*Tasks to perform:*
a) Please duplicate the passage of the text on sustainable food labels from "How Do I Eat" to "farm to table.".
b) In the text on sustainable food labels, who says the USDA certified organic seal is for those who can't verify farming practices themselves?
c) Resume the text on sustainable food labels after its final sentence.

*Document text:*
________
How Do I Eat Green?
Sustainable Labels to Look For
In a perfect world, you would know every farmer who grew or raised your food, and you would be able to ask them if you didn't know what their practices were. Pasture or pen? Toxic pesticides or not? Heavy doses of antibiotics or minimal? Instead, we have the USDA certified organic seal, which is for those of us who don't have the opportunity to verify these things ourselves, says Forbord. This label assures that prohibited chemicals were not used and that a body of regulated farming practices (which depend on whether the food is plant, poultry, or livestock) were followed, and it maintains organic integrity from farm to table.
________
*Data excerpts:*
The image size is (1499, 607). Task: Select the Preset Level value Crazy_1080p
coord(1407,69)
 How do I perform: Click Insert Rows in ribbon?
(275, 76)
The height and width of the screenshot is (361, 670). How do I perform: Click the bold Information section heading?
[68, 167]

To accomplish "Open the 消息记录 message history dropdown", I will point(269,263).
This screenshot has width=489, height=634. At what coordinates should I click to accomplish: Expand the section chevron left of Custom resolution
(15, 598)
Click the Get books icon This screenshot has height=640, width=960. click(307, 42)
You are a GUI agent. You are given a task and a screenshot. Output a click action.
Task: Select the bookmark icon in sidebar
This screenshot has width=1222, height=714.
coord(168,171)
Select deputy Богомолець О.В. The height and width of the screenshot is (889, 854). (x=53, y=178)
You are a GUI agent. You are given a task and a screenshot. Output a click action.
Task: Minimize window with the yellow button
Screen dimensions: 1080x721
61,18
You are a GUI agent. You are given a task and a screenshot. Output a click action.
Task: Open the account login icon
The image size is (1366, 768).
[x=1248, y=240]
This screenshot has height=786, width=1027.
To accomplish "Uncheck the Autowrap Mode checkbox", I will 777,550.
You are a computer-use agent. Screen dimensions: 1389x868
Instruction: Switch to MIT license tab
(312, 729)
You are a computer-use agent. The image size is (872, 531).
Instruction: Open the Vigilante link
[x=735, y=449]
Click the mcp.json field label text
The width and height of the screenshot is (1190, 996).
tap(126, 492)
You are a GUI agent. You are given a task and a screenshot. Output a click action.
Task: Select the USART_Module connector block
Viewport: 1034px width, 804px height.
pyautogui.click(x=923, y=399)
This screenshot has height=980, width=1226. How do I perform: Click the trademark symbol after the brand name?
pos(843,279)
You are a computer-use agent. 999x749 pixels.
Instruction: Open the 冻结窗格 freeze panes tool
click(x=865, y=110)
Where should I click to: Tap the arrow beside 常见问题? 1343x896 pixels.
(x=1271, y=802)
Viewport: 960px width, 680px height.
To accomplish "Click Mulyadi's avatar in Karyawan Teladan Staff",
________
*Responses per task:*
a)
How Do I Eat Green?
Sustainable Labels to Look For
In a perfect world, you would know every farmer who grew or raised your food, and you would be able to ask them if you didn't know what their practices were. Pasture or pen? Toxic pesticides or not? Heavy doses of antibiotics or minimal? Instead, we have the USDA certified organic seal, which is for those of us who don't have the opportunity to verify these things ourselves, says Forbord. This label assures that prohibited chemicals were not used and that a body of regulated farming practices (which depend on whether the food is plant, poultry, or livestock) were followed, and it maintains organic integrity from farm to table.

b) Forbord

c)
Federal standards, though, are not entirely spelled out, which is why there are other USDA-defined labels, such as "no antibiotics administered" or "raised without hormones." Still, there is a gap between federal regulations and consumer concerns. For instance, the word organic on a piece of fish means nothing, because there is no agreed-upon USDA standard for seafood. Similarly, "free-range" chickens aren't necessarily getting any exercise -- the door to their coop could merely be left open. As a result, third-party certification programs have stepped up to fill in the breach. "A lot of these smaller, nonfederal players are less known but still trustworthy," says Jonathan Kaplan, senior policy specialist at the NRDC in San Francisco. For example, there's the Marine Stewardship Council label for sustainable practices by fisheries, the Food Alliance certification for social and environmental standards and the Rainforest Alliance Certified label that regulates, among other things, the protection of worker health. One way to identify labels that are meaningful is to study up on the verification process and to research the organizations that are involved.